A lot of so-called "homeowners" don't actually own anything yet. Many owe the bank significantly more than their home is worth, RealtyTrac statistics show.

In Tucson, one-third of existing mortgages - nearly 83,000 homes - are "seriously underwater," meaning the amount owed on the loan exceeds the home's value by at least 25 percent.

But buyers who purchase homes they can afford - and who aren't planning on using the property as a short-term ATM - needn't be troubled by volatile property values or "underwater" status because they're in it for the long haul, says Gary Bachman, program manager with the Pima County Community Development and Neighborhood Conservation Department. He manages the county's $22 million Neighborhood Stabilization Program grant.

"If we see housing as an investment, it'll always be problematic. But if you see housing as a home, you have a different perspective," Bachman says.


Strategic defaults - that is, choosing foreclosure rather than making payments on a house with a plummeting value - have been blamed for worsening the housing crisis. But foreclosures rates track more closely with unemployment rates, rather than rates of underwater mortgages, says Brent White, professor at the University of Arizona's College of Law and author of the 2010 book "Underwater Home."

That suggests that homeowners are defaulting when they absolutely have to - not when they realize it is a better financial decision to walk away from a mortgage they will never pay off, he says.

That's not necessarily a good thing, he says.

Society imposes a moral obligation on individuals not to default, but lenders impose no such obligation on themselves to try to keep struggling borrowers in their homes during an economic crisis, White said at a spring housing symposium in Tucson, sponsored by the Drachman Institute.

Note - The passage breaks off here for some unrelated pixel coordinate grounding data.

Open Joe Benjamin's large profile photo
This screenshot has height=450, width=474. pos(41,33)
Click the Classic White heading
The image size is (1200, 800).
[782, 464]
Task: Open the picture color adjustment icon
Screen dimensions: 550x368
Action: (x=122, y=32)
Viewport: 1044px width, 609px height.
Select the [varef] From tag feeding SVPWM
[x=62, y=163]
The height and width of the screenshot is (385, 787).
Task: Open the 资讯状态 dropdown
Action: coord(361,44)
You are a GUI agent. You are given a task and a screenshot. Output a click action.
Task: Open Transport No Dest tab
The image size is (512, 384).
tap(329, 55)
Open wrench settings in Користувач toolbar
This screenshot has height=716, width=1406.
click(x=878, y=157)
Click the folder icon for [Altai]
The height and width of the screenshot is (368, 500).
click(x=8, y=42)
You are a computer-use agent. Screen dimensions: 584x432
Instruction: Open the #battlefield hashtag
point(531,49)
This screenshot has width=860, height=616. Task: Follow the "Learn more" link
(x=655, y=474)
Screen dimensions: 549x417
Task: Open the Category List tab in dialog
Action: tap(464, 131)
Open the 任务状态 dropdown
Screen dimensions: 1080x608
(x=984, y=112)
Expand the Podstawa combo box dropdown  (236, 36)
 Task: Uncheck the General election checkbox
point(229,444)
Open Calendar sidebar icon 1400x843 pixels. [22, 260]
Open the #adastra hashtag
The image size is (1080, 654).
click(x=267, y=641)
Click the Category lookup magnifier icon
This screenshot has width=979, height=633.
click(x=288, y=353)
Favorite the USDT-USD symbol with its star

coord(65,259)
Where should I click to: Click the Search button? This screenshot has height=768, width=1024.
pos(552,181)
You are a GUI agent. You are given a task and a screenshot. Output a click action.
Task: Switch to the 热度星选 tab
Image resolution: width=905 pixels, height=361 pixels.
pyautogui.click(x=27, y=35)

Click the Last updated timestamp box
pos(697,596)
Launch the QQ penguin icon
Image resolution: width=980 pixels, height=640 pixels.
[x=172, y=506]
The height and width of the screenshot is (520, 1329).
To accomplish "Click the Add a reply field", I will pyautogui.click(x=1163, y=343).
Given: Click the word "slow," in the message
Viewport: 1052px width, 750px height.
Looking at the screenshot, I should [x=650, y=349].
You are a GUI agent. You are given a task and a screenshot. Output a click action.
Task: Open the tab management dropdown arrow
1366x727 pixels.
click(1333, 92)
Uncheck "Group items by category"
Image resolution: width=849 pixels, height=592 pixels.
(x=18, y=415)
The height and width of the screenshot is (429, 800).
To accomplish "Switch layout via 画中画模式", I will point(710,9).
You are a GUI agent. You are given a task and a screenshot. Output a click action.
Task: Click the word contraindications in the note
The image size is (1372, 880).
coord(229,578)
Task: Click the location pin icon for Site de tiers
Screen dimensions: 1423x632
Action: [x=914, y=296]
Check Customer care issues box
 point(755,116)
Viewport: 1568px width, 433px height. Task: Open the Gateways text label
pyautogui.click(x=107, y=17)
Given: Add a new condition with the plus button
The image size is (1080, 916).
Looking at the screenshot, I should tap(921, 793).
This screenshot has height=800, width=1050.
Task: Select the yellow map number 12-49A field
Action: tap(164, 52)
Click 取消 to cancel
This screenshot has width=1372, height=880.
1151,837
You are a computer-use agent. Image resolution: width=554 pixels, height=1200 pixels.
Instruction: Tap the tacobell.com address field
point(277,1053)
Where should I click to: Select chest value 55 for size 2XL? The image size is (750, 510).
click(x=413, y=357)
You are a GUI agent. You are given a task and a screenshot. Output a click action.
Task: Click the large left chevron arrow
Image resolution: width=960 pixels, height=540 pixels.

That gives lenders an unfair leverage in negotiations with borrowers over loan modifications, he says. He advocates scrupulous use of strategic default for borrowers who won't be able to save their homes anyway.

"Banks won't go bust if they take some losses. ... Homeowners are bearing more of the fallout because of this unfair moral decree," he says. On the contrary, "it's actually profoundly immoral to say that average people are supposed to destroy themselves financially before they're entitled to make a financially sound choice to default on their mortgage."